Skip to main content

llama-server setup

I added llama-server as a provider because, after extensive testing, Ollama and LM Studio cannot control how long a model spends thinking. The result is 30-minute waits that always fall back to standard mode. llama-server is the only local inference tool with deterministic reasoning budget control via --reasoning-budget, enforced at the sampling pipeline level.

This is for users comfortable with the command line. If you prefer a graphical interface, use Ollama or LM Studio. They work well in standard analysis mode.


Step 1: Install llama-server

Mac (Apple Silicon)

brew install llama.cpp

Metal GPU acceleration is automatic on Apple Silicon. No extra drivers needed. Update later with brew upgrade llama.cpp.

To build from source instead (for custom builds or bleeding-edge features):

git clone https://github.com/ggml-org/llama.cpp.git
cd llama.cpp
cmake -B build
cmake --build build --config Release

Windows

winget install llama.cpp

The winget package uses Vulkan, which works with both NVIDIA and AMD GPUs. Run llama-server directly from the command prompt after install.

For NVIDIA GPUs, CUDA is typically faster than Vulkan. Build from source with -DGGML_CUDA=ON for CUDA support, or use the automated PowerShell installer (Danmoreng/llama.cpp-installer) which can detect your GPU and build with the correct CUDA version.


Step 2: Launch the server

Command prompt:

llama-server \
-hf unsloth/Qwen3.5-35B-A3B-GGUF:Q4_K_M \
--temp 0.6 \
--top-p 0.95 \
--top-k 20 \
--min-p 0.00 \
--flash-attn on \
--ctx-size 32768 \
--jinja \
--port 9090 \
--reasoning-budget 2048 \
--host 0.0.0.0 \
--parallel 1
Model Loaded

Confirm that model has been loaded and all slots are idle.

## MATERIAL SUPPLIED
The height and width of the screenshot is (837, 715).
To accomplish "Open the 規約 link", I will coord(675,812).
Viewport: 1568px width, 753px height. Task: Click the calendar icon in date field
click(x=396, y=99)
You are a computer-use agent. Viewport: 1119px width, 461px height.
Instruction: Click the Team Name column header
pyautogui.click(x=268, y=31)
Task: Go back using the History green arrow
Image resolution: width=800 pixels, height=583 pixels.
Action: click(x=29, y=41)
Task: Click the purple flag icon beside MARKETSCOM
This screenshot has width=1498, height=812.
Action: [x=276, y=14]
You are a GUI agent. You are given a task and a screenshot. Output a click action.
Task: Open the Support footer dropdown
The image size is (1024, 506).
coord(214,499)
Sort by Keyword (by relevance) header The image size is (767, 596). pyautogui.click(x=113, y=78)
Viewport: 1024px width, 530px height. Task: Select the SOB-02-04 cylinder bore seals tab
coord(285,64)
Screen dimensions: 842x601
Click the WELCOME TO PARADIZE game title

## STATED EXERCISE A
From the llama-server setup page, can you give again everything from "llama-server setup" down to "Mac (Apple Silicon)"?
## STATED EXERCISE B
How would you render this sentence from the llama-server setup page in Spanish: "Metal GPU acceleration is automatic on Apple Silicon."
## STATED EXERCISE C
Which GPU acceleration backends does the llama-server setup page name?

## RESULT A
llama-server setup

I added llama-server as a provider because, after extensive testing, Ollama and LM Studio cannot control how long a model spends thinking. The result is 30-minute waits that always fall back to standard mode. llama-server is the only local inference tool with deterministic reasoning budget control via --reasoning-budget, enforced at the sampling pipeline level.

This is for users comfortable with the command line. If you prefer a graphical interface, use Ollama or LM Studio. They work well in standard analysis mode.


Step 1: Install llama-server

Mac (Apple Silicon)

## RESULT B
La aceleración por GPU de Metal es automática en Apple Silicon.

## RESULT C
Metal, Vulkan, CUDA